Refactor file converter interface (#393)

2025-11-16 01:54:35 +00:00 · 2020-09-18 10:42:13 +02:00 · 2020-09-18 10:42:13 +02:00 · 3399fc784d
commit 3399fc784d
parent 4e46d9d176
9 changed files with 60 additions and 44 deletions
--- a/haystack/file_converter/base.py
+++ b/haystack/file_converter/base.py
@ -45,7 +45,16 @@ class BaseConverter:
        self.valid_languages = valid_languages

    @abstractmethod
-    def extract_pages(self, file_path: Path) -> Tuple[List[str], Optional[Dict[str, Any]]]:
+    def convert(self, file_path: Path, meta: Optional[Dict[str, str]]) -> Dict[str, Any]:
+        """
+        Convert a file to a dictionary containing the text and any associated meta data.
+
+        File converters may extract file meta like name or size. In addition to it, user
+        supplied meta data like author, url, external IDs can be supplied as a dictionary.
+
+        :param file_path: path of the file to convert
+        :param meta: dictionary of meta data key-value pairs to append in the returned document.
+        """
        pass

    def validate_language(self, text: str) -> bool:
--- a/haystack/file_converter/docx.py
+++ b/haystack/file_converter/docx.py
@ -1,14 +1,16 @@
-from haystack.file_converter.base import BaseConverter
 import logging
 from pathlib import Path
-from typing import List, Dict, Optional, Any, Tuple
+from typing import Dict, Optional, Any
+
 import docx

+from haystack.file_converter.base import BaseConverter
+
 logger = logging.getLogger(__name__)


 class DocxToTextConverter(BaseConverter):
-    def extract_pages(self, file_path: Path) -> Tuple[List[str], Optional[Dict[str, Any]]]:
+    def convert(self, file_path: Path, meta: Optional[Dict[str, str]] = None) -> Dict[str, Any]:
        """
        Extract text from a .docx file.
        Note: As docx doesn't contain "page" information, we actually extract and return a list of paragraphs here.
@ -17,13 +19,8 @@ class DocxToTextConverter(BaseConverter):
        :param file_path: Path to the .docx file you want to convert
        """

-        #TODO We might want to join small passages here (e.g. titles)
-        #TODO Investigate if there's a workaround to extract on a page level rather than passage level
-        #  (e.g. in the test sample it seemed that page breaks resulted in a paragraphs with only a "\n"
-
-        doc = docx.Document(file_path)  # Creating word reader object.
-        fullText = []
-        for para in doc.paragraphs:
-            if para.text.strip() != "":
-                fullText.append(para.text)
-        return fullText, None
+        file = docx.Document(file_path)  # Creating word reader object.
+        paragraphs = [para.text for para in file.paragraphs]
+        text = "".join(paragraphs)
+        document = {"text": text, "meta": meta}
+        return document
--- a/haystack/file_converter/pdf.py
+++ b/haystack/file_converter/pdf.py
@ -2,7 +2,7 @@ import logging
 import re
 import subprocess
 from pathlib import Path
-from typing import List, Optional, Dict, Tuple, Any
+from typing import List, Optional, Dict, Any

 from haystack.file_converter.base import BaseConverter

@ -60,7 +60,7 @@ class PDFToTextConverter(BaseConverter):
            valid_languages=valid_languages,
        )

-    def extract_pages(self, file_path: Path) -> Tuple[List[str], Optional[Dict[str, Any]]]:
+    def convert(self, file_path: Path, meta: Optional[Dict[str, str]] = None) -> Dict[str, Any]:

        pages = self._read_pdf(file_path, layout=False)

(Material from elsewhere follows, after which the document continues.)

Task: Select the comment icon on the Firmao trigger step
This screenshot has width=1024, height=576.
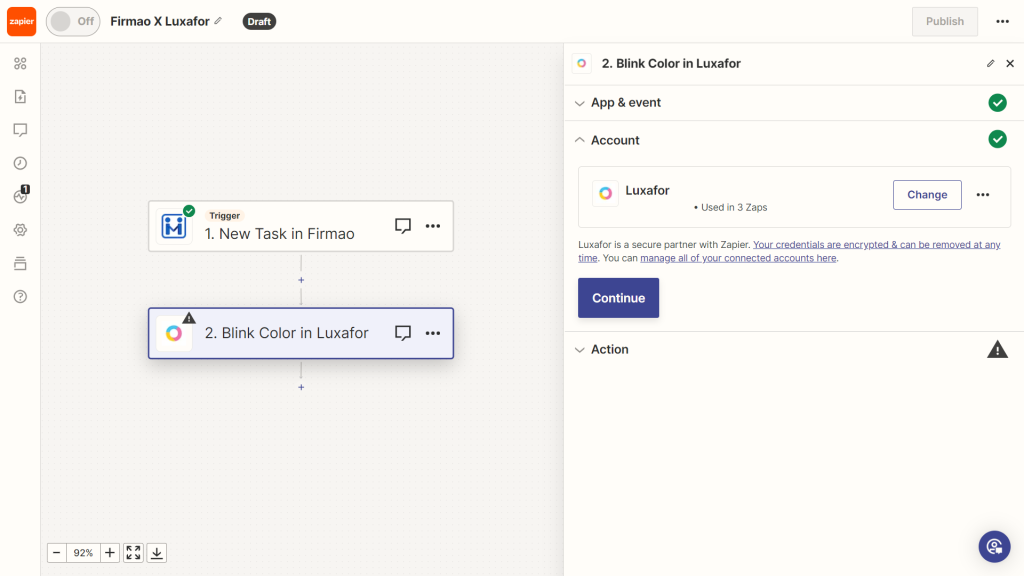Action: [x=402, y=226]
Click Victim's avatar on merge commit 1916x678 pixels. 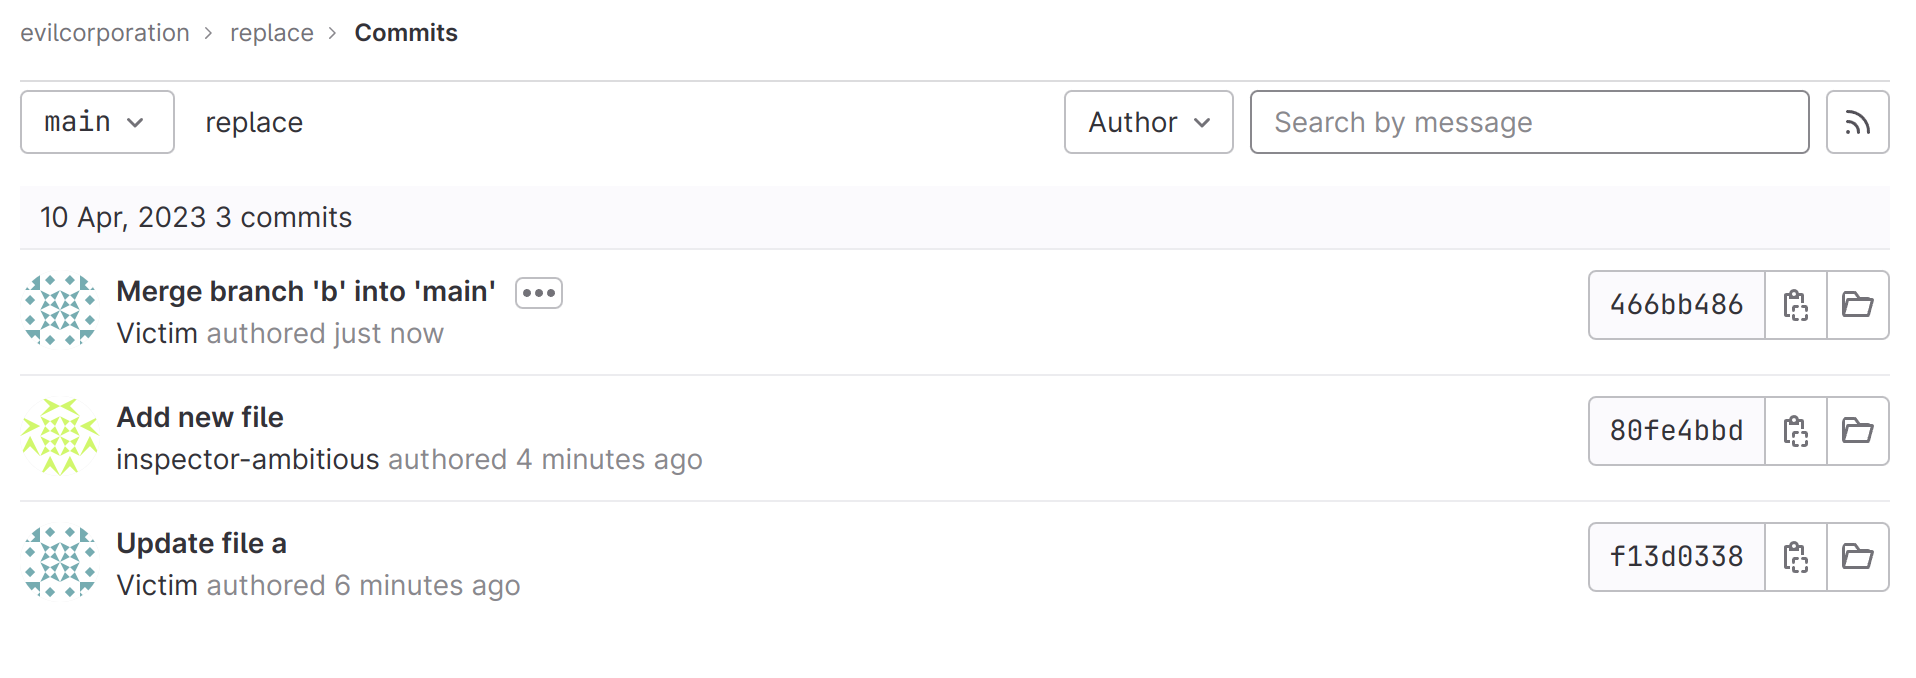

@ -114,7 +114,9 @@ class PDFToTextConverter(BaseConverter):
            )
            logger.info(f"Removed header '{header}' and footer {footer} in {file_path}")

-        return cleaned_pages, None
+        text = "\f".join(cleaned_pages)
+        document = {"text": text, "meta": meta}
+        return document

    def _read_pdf(self, file_path: Path, layout: bool) -> List[str]:
        """
--- a/haystack/file_converter/tika.py
+++ b/haystack/file_converter/tika.py
@ -81,7 +81,7 @@ class TikaConverter(BaseConverter):
            valid_languages=valid_languages,
        )

-    def extract_pages(self, file_path: Path) -> Tuple[List[str], Optional[Dict[str, Any]]]:
+    def convert(self, file_path: Path, meta: Optional[Dict[str, str]] = None) -> Dict[str, Any]:
        """
        :param file_path: Path of file to be converted.

@ -132,4 +132,6 @@ class TikaConverter(BaseConverter):
            )
            logger.info(f"Removed header '{header}' and footer '{footer}' in {file_path}")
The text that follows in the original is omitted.